(What the exercise asks): Transcribe exactly the lines from the one containing "Given: Open 営業担当" through the end of the entries, including both the first and the last, and nothing else.

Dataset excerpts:
=== Section Start ===

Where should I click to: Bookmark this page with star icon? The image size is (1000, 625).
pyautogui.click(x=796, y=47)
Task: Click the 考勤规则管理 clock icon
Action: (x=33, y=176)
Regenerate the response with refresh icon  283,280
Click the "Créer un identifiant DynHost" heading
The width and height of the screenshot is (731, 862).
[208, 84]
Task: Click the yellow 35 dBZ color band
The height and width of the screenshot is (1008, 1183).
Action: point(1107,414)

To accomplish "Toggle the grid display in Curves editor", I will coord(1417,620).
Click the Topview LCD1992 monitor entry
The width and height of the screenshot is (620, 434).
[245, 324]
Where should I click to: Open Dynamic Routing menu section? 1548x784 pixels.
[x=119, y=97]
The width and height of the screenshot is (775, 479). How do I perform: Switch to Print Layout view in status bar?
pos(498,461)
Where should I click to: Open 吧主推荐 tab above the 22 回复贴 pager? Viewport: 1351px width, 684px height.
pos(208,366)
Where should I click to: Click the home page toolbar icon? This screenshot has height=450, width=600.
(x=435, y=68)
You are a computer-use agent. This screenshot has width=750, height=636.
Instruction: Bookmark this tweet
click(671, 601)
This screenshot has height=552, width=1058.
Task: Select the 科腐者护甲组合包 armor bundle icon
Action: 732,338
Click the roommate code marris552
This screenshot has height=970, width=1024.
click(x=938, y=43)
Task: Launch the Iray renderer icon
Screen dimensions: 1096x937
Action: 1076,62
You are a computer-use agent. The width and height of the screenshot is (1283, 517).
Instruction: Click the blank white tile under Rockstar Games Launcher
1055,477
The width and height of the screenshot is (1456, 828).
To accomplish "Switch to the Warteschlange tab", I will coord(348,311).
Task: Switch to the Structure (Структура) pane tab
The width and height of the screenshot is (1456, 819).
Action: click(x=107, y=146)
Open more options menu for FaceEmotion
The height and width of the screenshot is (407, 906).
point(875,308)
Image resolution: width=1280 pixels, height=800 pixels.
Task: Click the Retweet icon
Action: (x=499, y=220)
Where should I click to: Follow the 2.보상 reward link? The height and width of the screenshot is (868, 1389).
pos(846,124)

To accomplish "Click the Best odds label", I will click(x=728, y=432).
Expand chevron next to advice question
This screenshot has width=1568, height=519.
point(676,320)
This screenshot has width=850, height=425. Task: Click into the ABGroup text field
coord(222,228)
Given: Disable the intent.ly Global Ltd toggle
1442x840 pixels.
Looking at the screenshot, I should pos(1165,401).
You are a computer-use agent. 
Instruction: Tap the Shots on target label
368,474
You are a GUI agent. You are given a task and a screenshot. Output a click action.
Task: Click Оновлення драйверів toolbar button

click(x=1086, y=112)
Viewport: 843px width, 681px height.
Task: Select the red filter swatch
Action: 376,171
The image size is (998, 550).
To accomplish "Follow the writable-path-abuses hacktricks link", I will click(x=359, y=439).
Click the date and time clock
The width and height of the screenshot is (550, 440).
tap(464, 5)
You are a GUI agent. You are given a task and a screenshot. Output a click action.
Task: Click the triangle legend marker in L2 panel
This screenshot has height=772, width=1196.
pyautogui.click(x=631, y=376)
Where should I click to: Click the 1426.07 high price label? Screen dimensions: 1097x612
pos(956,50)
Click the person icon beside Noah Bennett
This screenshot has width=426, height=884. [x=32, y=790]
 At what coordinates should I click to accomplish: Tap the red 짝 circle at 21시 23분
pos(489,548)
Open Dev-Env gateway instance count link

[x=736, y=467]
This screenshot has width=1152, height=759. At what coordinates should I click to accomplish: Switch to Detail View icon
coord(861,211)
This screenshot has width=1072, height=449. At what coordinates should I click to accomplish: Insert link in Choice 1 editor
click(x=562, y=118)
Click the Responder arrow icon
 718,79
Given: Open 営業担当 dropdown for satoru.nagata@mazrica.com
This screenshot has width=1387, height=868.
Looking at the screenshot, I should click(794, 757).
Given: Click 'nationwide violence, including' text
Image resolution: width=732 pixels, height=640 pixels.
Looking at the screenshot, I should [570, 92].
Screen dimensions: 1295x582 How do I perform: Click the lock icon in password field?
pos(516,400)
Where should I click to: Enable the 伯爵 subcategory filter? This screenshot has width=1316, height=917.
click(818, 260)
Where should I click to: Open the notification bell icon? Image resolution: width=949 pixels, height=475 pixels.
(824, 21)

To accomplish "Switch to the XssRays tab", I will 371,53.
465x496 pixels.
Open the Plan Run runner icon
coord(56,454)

=== Section End ===

(Result):
Given: Open 営業担当 dropdown for satoru.nagata@mazrica.com
This screenshot has width=1387, height=868.
Looking at the screenshot, I should click(794, 757).
Given: Click 'nationwide violence, including' text
Image resolution: width=732 pixels, height=640 pixels.
Looking at the screenshot, I should [570, 92].
Screen dimensions: 1295x582 How do I perform: Click the lock icon in password field?
pos(516,400)
Where should I click to: Enable the 伯爵 subcategory filter? This screenshot has width=1316, height=917.
click(818, 260)
Where should I click to: Open the notification bell icon? Image resolution: width=949 pixels, height=475 pixels.
(824, 21)

To accomplish "Switch to the XssRays tab", I will 371,53.
465x496 pixels.
Open the Plan Run runner icon
coord(56,454)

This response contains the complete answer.